--- Task objective ---
Set the data down again, word for word, as it appears below.

======== Data section

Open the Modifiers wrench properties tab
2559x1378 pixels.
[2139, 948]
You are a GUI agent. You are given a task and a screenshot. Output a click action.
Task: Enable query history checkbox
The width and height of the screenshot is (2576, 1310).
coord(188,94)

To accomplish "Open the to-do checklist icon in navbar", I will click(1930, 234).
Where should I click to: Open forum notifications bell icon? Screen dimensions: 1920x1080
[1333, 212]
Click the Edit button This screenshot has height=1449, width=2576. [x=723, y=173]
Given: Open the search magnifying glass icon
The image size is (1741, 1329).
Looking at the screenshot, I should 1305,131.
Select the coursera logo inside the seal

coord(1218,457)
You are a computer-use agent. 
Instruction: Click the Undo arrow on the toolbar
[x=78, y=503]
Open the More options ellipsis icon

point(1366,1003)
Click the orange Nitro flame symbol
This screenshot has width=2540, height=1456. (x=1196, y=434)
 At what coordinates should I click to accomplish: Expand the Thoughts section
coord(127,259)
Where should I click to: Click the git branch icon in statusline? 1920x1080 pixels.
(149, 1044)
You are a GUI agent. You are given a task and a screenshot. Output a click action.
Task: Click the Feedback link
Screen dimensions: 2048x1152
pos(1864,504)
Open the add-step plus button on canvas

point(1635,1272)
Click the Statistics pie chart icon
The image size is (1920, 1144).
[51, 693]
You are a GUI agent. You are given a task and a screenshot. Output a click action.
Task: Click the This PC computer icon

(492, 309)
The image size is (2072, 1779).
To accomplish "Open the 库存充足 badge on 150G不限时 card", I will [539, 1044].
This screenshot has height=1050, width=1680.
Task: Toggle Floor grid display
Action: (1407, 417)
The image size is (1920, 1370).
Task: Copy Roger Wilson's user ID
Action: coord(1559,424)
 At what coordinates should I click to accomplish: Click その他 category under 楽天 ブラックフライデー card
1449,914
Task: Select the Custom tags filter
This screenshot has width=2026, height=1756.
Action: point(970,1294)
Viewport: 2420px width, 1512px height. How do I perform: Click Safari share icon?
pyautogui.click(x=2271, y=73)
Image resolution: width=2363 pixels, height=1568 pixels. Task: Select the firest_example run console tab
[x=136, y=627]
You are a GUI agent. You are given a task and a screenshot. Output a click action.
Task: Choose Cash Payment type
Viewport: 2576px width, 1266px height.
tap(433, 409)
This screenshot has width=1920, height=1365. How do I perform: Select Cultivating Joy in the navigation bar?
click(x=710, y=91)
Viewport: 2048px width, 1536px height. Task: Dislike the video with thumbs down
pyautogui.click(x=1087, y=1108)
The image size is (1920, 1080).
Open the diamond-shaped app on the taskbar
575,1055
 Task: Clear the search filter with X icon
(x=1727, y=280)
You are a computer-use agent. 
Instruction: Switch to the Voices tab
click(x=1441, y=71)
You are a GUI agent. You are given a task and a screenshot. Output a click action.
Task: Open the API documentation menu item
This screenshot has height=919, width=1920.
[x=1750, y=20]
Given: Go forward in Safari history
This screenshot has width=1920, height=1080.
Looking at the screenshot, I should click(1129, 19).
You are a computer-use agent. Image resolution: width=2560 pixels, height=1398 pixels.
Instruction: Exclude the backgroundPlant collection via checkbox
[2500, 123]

================

--- Solution for this task ---
Open the Modifiers wrench properties tab
2559x1378 pixels.
[2139, 948]
You are a GUI agent. You are given a task and a screenshot. Output a click action.
Task: Enable query history checkbox
The width and height of the screenshot is (2576, 1310).
coord(188,94)

To accomplish "Open the to-do checklist icon in navbar", I will click(1930, 234).
Where should I click to: Open forum notifications bell icon? Screen dimensions: 1920x1080
[1333, 212]
Click the Edit button This screenshot has height=1449, width=2576. [x=723, y=173]
Given: Open the search magnifying glass icon
The image size is (1741, 1329).
Looking at the screenshot, I should 1305,131.
Select the coursera logo inside the seal

coord(1218,457)
You are a computer-use agent. 
Instruction: Click the Undo arrow on the toolbar
[x=78, y=503]
Open the More options ellipsis icon

point(1366,1003)
Click the orange Nitro flame symbol
This screenshot has width=2540, height=1456. (x=1196, y=434)
 At what coordinates should I click to accomplish: Expand the Thoughts section
coord(127,259)
Where should I click to: Click the git branch icon in statusline? 1920x1080 pixels.
(149, 1044)
You are a GUI agent. You are given a task and a screenshot. Output a click action.
Task: Click the Feedback link
Screen dimensions: 2048x1152
pos(1864,504)
Open the add-step plus button on canvas

point(1635,1272)
Click the Statistics pie chart icon
The image size is (1920, 1144).
[51, 693]
You are a GUI agent. You are given a task and a screenshot. Output a click action.
Task: Click the This PC computer icon

(492, 309)
The image size is (2072, 1779).
To accomplish "Open the 库存充足 badge on 150G不限时 card", I will [539, 1044].
This screenshot has height=1050, width=1680.
Task: Toggle Floor grid display
Action: (1407, 417)
The image size is (1920, 1370).
Task: Copy Roger Wilson's user ID
Action: coord(1559,424)
 At what coordinates should I click to accomplish: Click その他 category under 楽天 ブラックフライデー card
1449,914
Task: Select the Custom tags filter
This screenshot has width=2026, height=1756.
Action: point(970,1294)
Viewport: 2420px width, 1512px height. How do I perform: Click Safari share icon?
pyautogui.click(x=2271, y=73)
Image resolution: width=2363 pixels, height=1568 pixels. Task: Select the firest_example run console tab
[x=136, y=627]
You are a GUI agent. You are given a task and a screenshot. Output a click action.
Task: Choose Cash Payment type
Viewport: 2576px width, 1266px height.
tap(433, 409)
This screenshot has width=1920, height=1365. How do I perform: Select Cultivating Joy in the navigation bar?
click(x=710, y=91)
Viewport: 2048px width, 1536px height. Task: Dislike the video with thumbs down
pyautogui.click(x=1087, y=1108)
The image size is (1920, 1080).
Open the diamond-shaped app on the taskbar
575,1055
 Task: Clear the search filter with X icon
(x=1727, y=280)
You are a computer-use agent. 
Instruction: Switch to the Voices tab
click(x=1441, y=71)
You are a GUI agent. You are given a task and a screenshot. Output a click action.
Task: Open the API documentation menu item
This screenshot has height=919, width=1920.
[x=1750, y=20]
Given: Go forward in Safari history
This screenshot has width=1920, height=1080.
Looking at the screenshot, I should click(1129, 19).
You are a computer-use agent. Image resolution: width=2560 pixels, height=1398 pixels.
Instruction: Exclude the backgroundPlant collection via checkbox
[2500, 123]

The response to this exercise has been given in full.